Protection of cattle by BCG vaccination in this model, while unchanged between three and 12 months after vaccination, fell to below a statistically significant level when animals were challenged 24 months after vaccination in an additional experiment. The duration of immunity based on these experiments employing a severe experimental challenge protocol is therefore a minimum of one year, and cattle would likely require annual revaccination with BCG based on these data alone (Thom and others 2012), although it is possible that the duration of immunity in natural transmission settings may be longer.

Protection with BCG in natural transmission settings

To provide information about the performance of BCG in a natural transmission setting, the AHVLA conducted a limited pilot study with collaborators in Ethiopia. Thirteen Holstein-Friesian calves obtained from a source of cattle with a bovine TB incidence below 1 per cent were vaccinated with BCG between one and 15 days old. They were introduced into an infected herd containing a large proportion of skin test reactor cattle, between 25 and 96 days after vaccination, along with 14 control calves. Vaccinated and control animals were slaughtered between 12 and 23 months later and examined by postmortem examination and mycobacterial culture (Ameni and others 2010). Visible pathology was significantly reduced in vaccinated cattle. More importantly, 69 per cent of vaccinated animals presented with NVL and were culture-negative compared to 21 per cent of cattle in the control group. This equates to a level of protection against detectable infection, rather than simply a reduction of disease, of 61 per cent. When the condemnation rate at meat inspection was used as an additional measure, 73 per cent of the control calves would have been condemned compared to 23 per cent of the vaccinated calves (68 per cent protection). Although this was a relatively small pilot experiment, these data suggest that the capability of BCG to fully protect against natural infection in the field is higher than in experimental infection studies where a more stringent, high dose infection protocol is employed, although this hypothesis has yet to be confirmed in future experiments.
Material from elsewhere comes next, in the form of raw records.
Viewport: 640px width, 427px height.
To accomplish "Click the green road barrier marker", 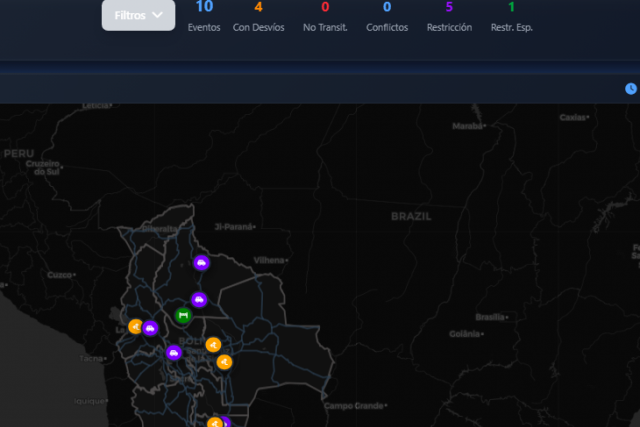I will (x=183, y=316).
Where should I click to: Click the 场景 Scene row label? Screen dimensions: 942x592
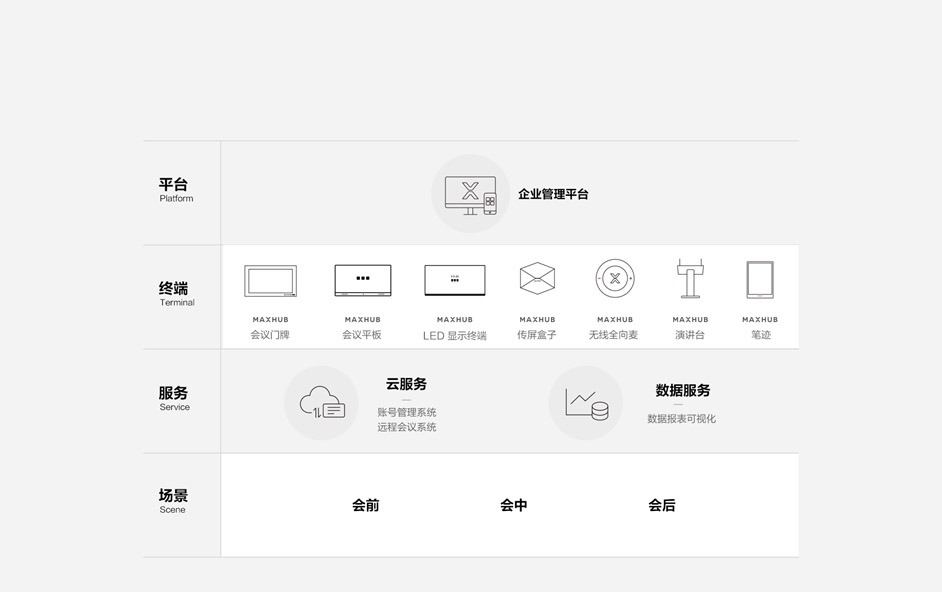coord(174,500)
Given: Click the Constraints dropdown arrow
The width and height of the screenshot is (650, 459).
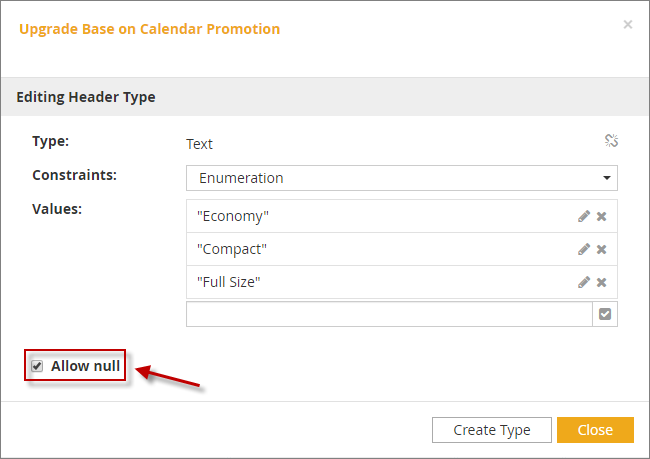Looking at the screenshot, I should click(606, 178).
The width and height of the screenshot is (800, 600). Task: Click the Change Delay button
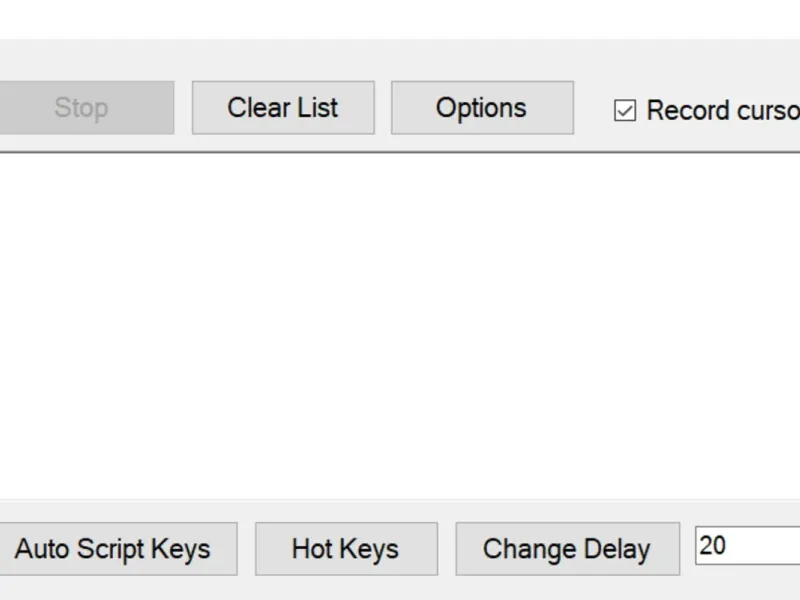tap(566, 549)
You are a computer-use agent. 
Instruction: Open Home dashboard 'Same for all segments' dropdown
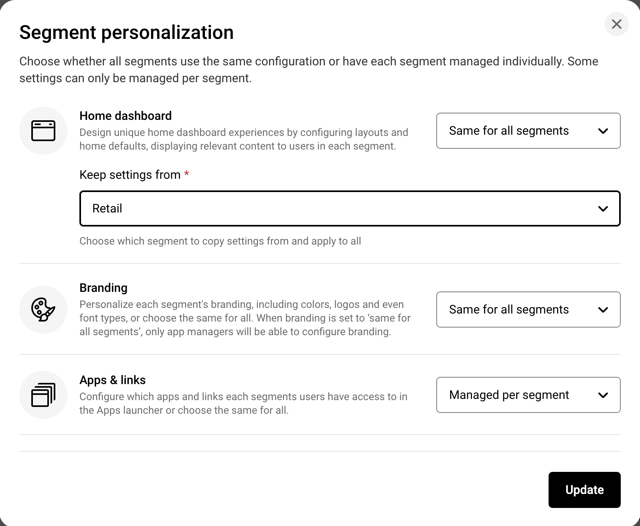tap(527, 131)
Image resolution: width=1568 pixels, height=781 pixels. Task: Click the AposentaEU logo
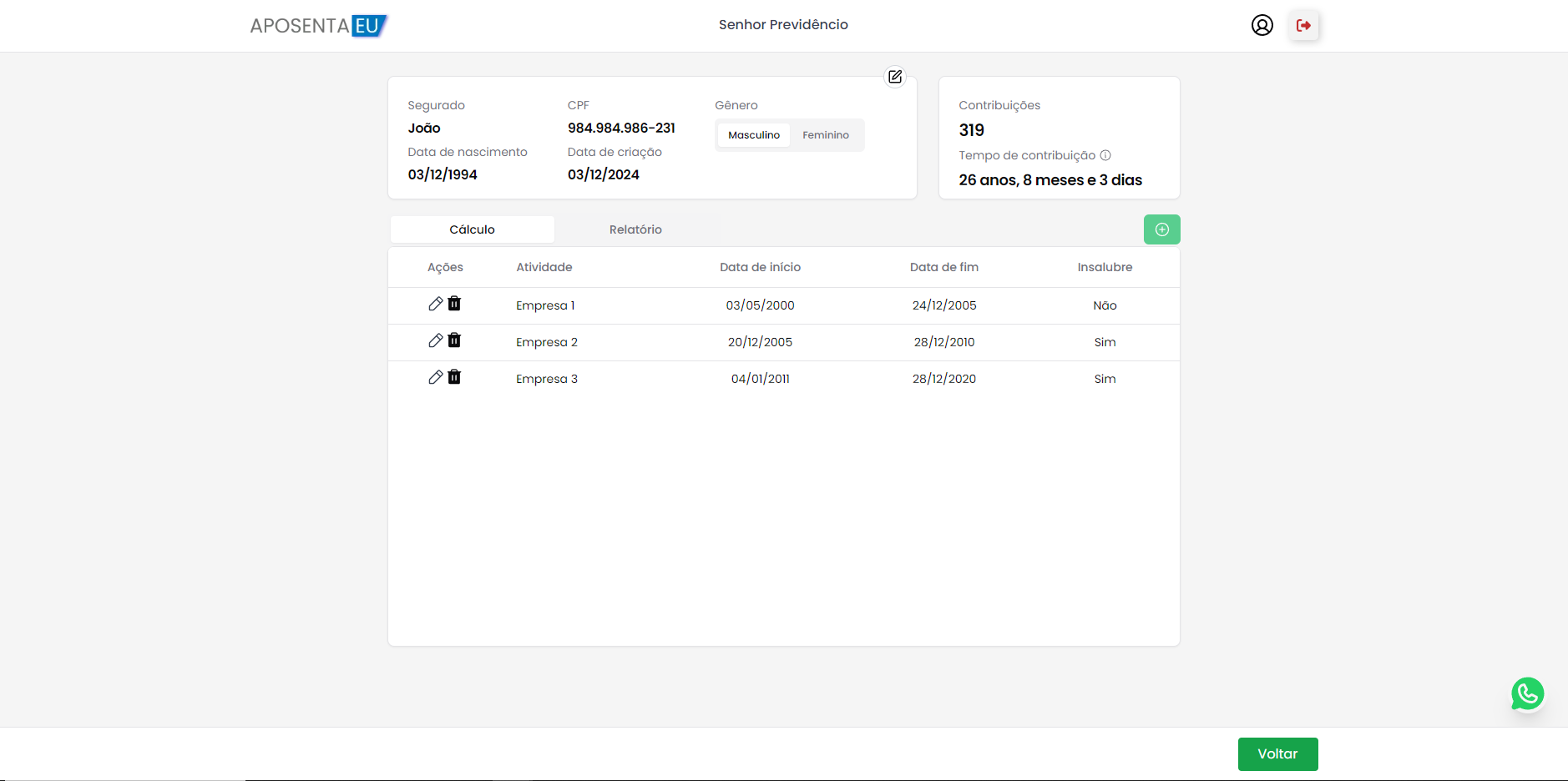318,26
As the exposure times of vaccinated calves to the infected donor herd varied between 12 and 23 months, this study also provided information on the duration of immunity under field conditions. Animals that were in contact for 23 months were as protected as animals that were in contact for only 10 months, suggesting that the duration of infection under these field exposure conditions is longer than the 12-month minimum duration of infection determined from the experimental studies quoted above. However, as in any field experiment, one cannot guarantee that the infection pressure was constant during the 23 months of experimentation. The findings of this study need to be substantiated, but are consistent with a contemporary study in Mexico where cattle were vaccinated with a different strain of BCG (Lopez-Valencia and others 2010).

Diagnostic test for use in BCG-vaccinated cattle

Vaccination with BCG sensitises cattle to tuberculin-based diagnostic tests, including the single intradermal comparative cervical skin-test (SICCT) that forms the basis of the UK test and slaughter policy for bovine TB. However, while 80 per cent of vaccinated but uninfected cattle test positive to the SICCT six months after vaccination, sensitisation wanes to approximately 10 per cent at nine months after vaccination (Whelan and others 2011). This sensitisation is the reason a diagnostic test is needed, which will allow accurate detection of infected cattle among the vaccinated animals (a so-called DIVA test; differentiate infected from vaccinated animals) and so allow use of a BCG-based cattle vaccine for bovine TB disease control alongside a test and slaughter programme (Vordermeier and others 2011b).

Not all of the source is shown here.